The Federal Managers Association, in congressional testimony last spring, pointed out that currently neither the Office of Management and Budget nor OPM collects information on agency training budgets and activities. Many agencies, said association official Karen Heiser, do not have dedicated training budgets. "The federal government must, once and for all, take the issue of continuous learning seriously," she said.
American University professor Robert Tobias, a former president of the National Treasury Employees Union, and the Partnership for Public Service, a Washington nonprofit group, came to a similar conclusion after analyzing OPM survey data last year. Government employees complain about their agency leadership more than anything else, they found. The survey results revealed that many employees questioned not only their supervisors' skills, but the entire culture of their agencies. Indeed, employees felt that communication between employees and management was sorely lacking.

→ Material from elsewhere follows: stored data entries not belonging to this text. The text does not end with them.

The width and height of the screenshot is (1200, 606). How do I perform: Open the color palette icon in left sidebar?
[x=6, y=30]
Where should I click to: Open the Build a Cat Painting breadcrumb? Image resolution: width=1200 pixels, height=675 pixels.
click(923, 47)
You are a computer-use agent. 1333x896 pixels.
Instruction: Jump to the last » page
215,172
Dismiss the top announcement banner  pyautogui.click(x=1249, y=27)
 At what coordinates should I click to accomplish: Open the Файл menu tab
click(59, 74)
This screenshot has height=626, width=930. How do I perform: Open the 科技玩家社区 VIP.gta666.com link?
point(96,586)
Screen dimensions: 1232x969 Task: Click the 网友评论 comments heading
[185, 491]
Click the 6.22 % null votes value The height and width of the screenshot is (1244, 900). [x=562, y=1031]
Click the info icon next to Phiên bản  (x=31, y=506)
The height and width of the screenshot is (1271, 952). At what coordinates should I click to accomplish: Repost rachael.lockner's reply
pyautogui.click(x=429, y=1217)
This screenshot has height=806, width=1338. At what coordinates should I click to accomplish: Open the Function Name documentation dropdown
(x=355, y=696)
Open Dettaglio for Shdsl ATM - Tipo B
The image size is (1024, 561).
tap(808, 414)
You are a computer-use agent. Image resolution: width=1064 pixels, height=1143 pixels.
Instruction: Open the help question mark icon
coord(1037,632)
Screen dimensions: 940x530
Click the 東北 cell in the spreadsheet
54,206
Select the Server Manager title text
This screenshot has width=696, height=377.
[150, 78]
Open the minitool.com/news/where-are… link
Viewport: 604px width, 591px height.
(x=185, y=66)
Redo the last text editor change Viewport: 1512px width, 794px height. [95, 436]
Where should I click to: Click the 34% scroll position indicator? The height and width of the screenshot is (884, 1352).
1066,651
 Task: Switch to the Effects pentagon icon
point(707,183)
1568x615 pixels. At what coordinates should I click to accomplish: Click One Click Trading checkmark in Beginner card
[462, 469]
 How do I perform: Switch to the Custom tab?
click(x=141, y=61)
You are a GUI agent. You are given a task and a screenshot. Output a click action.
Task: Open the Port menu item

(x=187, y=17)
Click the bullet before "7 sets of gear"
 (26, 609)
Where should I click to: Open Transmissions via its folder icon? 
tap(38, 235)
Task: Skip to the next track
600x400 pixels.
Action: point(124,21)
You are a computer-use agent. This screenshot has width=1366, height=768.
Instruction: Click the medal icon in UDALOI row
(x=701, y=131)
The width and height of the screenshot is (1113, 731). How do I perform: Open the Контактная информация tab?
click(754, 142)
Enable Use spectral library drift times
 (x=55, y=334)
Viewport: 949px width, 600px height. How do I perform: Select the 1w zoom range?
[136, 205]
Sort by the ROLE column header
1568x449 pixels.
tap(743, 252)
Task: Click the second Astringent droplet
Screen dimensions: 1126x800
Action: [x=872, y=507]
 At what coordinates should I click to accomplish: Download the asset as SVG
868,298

GOFEDS, the educational debt bill, would expand on action taken this year to help federal employees pay off their student loans. The legislation already passed increases the amount that federal agencies can pay to assist their employees with loan debt from $6,000 to $10,000 a year, and increases an individual's maximum loan assistance from $40,000 to $60,000. Employees would have to agree to work for the government for at least three years to receive any assistance. GOFEDS would make loan payments made by agencies tax-free for the employee. Currently, employees must treat the assistance as taxable income.
Still, the student loan repayment authority will only be useful if agencies use it. In 2002, only 10 agencies actually made any loan payments for their employees. The State Department led the pack, spending $2 million to assist more than 400 workers. But the numbers at other agencies were much lower. In fact, the number two agency, the Energy Department, spent just over $50,000 to assist 17 employees. Recent college and graduate school alumni routinely cite student loan debt as one of the primary reasons for selecting better-paying private sector jobs rather than going into the government.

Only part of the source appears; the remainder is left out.